Dataset lines:
------------------------------

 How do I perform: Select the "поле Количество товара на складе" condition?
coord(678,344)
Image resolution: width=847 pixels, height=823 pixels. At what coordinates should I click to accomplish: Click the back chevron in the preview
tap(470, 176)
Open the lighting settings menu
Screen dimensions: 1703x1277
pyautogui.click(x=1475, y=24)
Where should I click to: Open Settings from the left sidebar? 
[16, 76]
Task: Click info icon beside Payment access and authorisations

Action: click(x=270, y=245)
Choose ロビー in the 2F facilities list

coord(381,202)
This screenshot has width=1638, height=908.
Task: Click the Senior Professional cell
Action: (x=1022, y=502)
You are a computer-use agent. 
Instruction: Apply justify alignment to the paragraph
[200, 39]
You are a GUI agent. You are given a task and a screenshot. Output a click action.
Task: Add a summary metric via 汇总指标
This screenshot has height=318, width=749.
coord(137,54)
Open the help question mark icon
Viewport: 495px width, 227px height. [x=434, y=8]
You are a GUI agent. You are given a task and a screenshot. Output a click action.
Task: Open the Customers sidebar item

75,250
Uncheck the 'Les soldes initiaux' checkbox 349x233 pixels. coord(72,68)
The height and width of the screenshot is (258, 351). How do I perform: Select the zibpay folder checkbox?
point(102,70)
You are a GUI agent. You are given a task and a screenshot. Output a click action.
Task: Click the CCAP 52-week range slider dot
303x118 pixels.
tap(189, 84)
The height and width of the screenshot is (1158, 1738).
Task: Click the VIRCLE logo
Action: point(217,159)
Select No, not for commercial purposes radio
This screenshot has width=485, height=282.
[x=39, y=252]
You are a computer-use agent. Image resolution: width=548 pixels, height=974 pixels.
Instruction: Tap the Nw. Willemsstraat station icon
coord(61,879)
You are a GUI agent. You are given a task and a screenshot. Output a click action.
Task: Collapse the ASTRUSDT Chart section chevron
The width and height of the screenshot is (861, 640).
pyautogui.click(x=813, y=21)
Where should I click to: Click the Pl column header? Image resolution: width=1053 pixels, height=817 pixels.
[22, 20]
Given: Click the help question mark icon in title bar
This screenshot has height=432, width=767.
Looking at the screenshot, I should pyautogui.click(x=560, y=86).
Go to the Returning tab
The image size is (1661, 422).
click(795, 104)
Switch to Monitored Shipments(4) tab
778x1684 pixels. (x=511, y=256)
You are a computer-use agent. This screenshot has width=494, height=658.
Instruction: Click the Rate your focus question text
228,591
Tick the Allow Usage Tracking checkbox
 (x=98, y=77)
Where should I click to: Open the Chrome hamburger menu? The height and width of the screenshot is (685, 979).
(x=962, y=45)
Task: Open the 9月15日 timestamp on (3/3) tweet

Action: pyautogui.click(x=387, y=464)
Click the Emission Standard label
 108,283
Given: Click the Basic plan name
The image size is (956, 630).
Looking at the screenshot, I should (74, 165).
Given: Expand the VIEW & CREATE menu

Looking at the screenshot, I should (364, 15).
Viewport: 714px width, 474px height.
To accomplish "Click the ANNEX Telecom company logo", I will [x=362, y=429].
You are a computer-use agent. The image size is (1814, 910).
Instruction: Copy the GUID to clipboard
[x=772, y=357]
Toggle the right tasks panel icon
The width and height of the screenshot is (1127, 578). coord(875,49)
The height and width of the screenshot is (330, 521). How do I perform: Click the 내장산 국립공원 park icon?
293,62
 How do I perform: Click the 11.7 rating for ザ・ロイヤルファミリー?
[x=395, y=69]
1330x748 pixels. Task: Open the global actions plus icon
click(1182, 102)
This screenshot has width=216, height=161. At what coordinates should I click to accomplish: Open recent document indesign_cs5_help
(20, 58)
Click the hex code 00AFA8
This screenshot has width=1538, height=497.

------------------------------

## SET PROBLEM:
Arrange all the lines above as a Markdown table with a Row column for the number and a Line column for its text. Skip any blank lines.

## EXERCISE SOLUTION:
| Row | Line |
|---|---|
| 1 |  How do I perform: Select the "поле Количество товара на складе" condition? |
| 2 | coord(678,344) |
| 3 | Image resolution: width=847 pixels, height=823 pixels. At what coordinates should I click to accomplish: Click the back chevron in the preview |
| 4 | tap(470, 176) |
| 5 | Open the lighting settings menu |
| 6 | Screen dimensions: 1703x1277 |
| 7 | pyautogui.click(x=1475, y=24) |
| 8 | Where should I click to: Open Settings from the left sidebar?  |
| 9 | [16, 76] |
| 10 | Task: Click info icon beside Payment access and authorisations |
| 11 | Action: click(x=270, y=245) |
| 12 | Choose ロビー in the 2F facilities list |
| 13 | coord(381,202) |
| 14 | This screenshot has width=1638, height=908. |
| 15 | Task: Click the Senior Professional cell |
| 16 | Action: (x=1022, y=502) |
| 17 | You are a computer-use agent.  |
| 18 | Instruction: Apply justify alignment to the paragraph |
| 19 | [200, 39] |
| 20 | You are a GUI agent. You are given a task and a screenshot. Output a click action. |
| 21 | Task: Add a summary metric via 汇总指标 |
| 22 | This screenshot has height=318, width=749. |
| 23 | coord(137,54) |
| 24 | Open the help question mark icon |
| 25 | Viewport: 495px width, 227px height. [x=434, y=8] |
| 26 | You are a GUI agent. You are given a task and a screenshot. Output a click action. |
| 27 | Task: Open the Customers sidebar item |
| 28 | 75,250 |
| 29 | Uncheck the 'Les soldes initiaux' checkbox 349x233 pixels. coord(72,68) |
| 30 | The height and width of the screenshot is (258, 351). How do I perform: Select the zibpay folder checkbox? |
| 31 | point(102,70) |
| 32 | You are a GUI agent. You are given a task and a screenshot. Output a click action. |
| 33 | Task: Click the CCAP 52-week range slider dot |
| 34 | 303x118 pixels. |
| 35 | tap(189, 84) |
| 36 | The height and width of the screenshot is (1158, 1738). |
| 37 | Task: Click the VIRCLE logo |
| 38 | Action: point(217,159) |
| 39 | Select No, not for commercial purposes radio |
| 40 | This screenshot has width=485, height=282. |
| 41 | [x=39, y=252] |
| 42 | You are a computer-use agent. Image resolution: width=548 pixels, height=974 pixels. |
| 43 | Instruction: Tap the Nw. Willemsstraat station icon |
| 44 | coord(61,879) |
| 45 | You are a GUI agent. You are given a task and a screenshot. Output a click action. |
| 46 | Task: Collapse the ASTRUSDT Chart section chevron |
| 47 | The width and height of the screenshot is (861, 640). |
| 48 | pyautogui.click(x=813, y=21) |
| 49 | Where should I click to: Click the Pl column header? Image resolution: width=1053 pixels, height=817 pixels. |
| 50 | [22, 20] |
| 51 | Given: Click the help question mark icon in title bar |
| 52 | This screenshot has height=432, width=767. |
| 53 | Looking at the screenshot, I should pyautogui.click(x=560, y=86). |
| 54 | Go to the Returning tab |
| 55 | The image size is (1661, 422). |
| 56 | click(795, 104) |
| 57 | Switch to Monitored Shipments(4) tab |
| 58 | 778x1684 pixels. (x=511, y=256) |
| 59 | You are a computer-use agent. This screenshot has width=494, height=658. |
| 60 | Instruction: Click the Rate your focus question text |
| 61 | 228,591 |
| 62 | Tick the Allow Usage Tracking checkbox |
| 63 |  (x=98, y=77) |
| 64 | Where should I click to: Open the Chrome hamburger menu? The height and width of the screenshot is (685, 979). |
| 65 | (x=962, y=45) |
| 66 | Task: Open the 9月15日 timestamp on (3/3) tweet |
| 67 | Action: pyautogui.click(x=387, y=464) |
| 68 | Click the Emission Standard label |
| 69 |  108,283 |
| 70 | Given: Click the Basic plan name |
| 71 | The image size is (956, 630). |
| 72 | Looking at the screenshot, I should (74, 165). |
| 73 | Given: Expand the VIEW & CREATE menu |
| 74 | Looking at the screenshot, I should (364, 15). |
| 75 | Viewport: 714px width, 474px height. |
| 76 | To accomplish "Click the ANNEX Telecom company logo", I will [x=362, y=429]. |
| 77 | You are a computer-use agent. The image size is (1814, 910). |
| 78 | Instruction: Copy the GUID to clipboard |
| 79 | [x=772, y=357] |
| 80 | Toggle the right tasks panel icon |
| 81 | The width and height of the screenshot is (1127, 578). coord(875,49) |
| 82 | The height and width of the screenshot is (330, 521). How do I perform: Click the 내장산 국립공원 park icon? |
| 83 | 293,62 |
| 84 |  How do I perform: Click the 11.7 rating for ザ・ロイヤルファミリー? |
| 85 | [x=395, y=69] |
| 86 | 1330x748 pixels. Task: Open the global actions plus icon |
| 87 | click(1182, 102) |
| 88 | This screenshot has width=216, height=161. At what coordinates should I click to accomplish: Open recent document indesign_cs5_help |
| 89 | (20, 58) |
| 90 | Click the hex code 00AFA8 |
| 91 | This screenshot has width=1538, height=497. |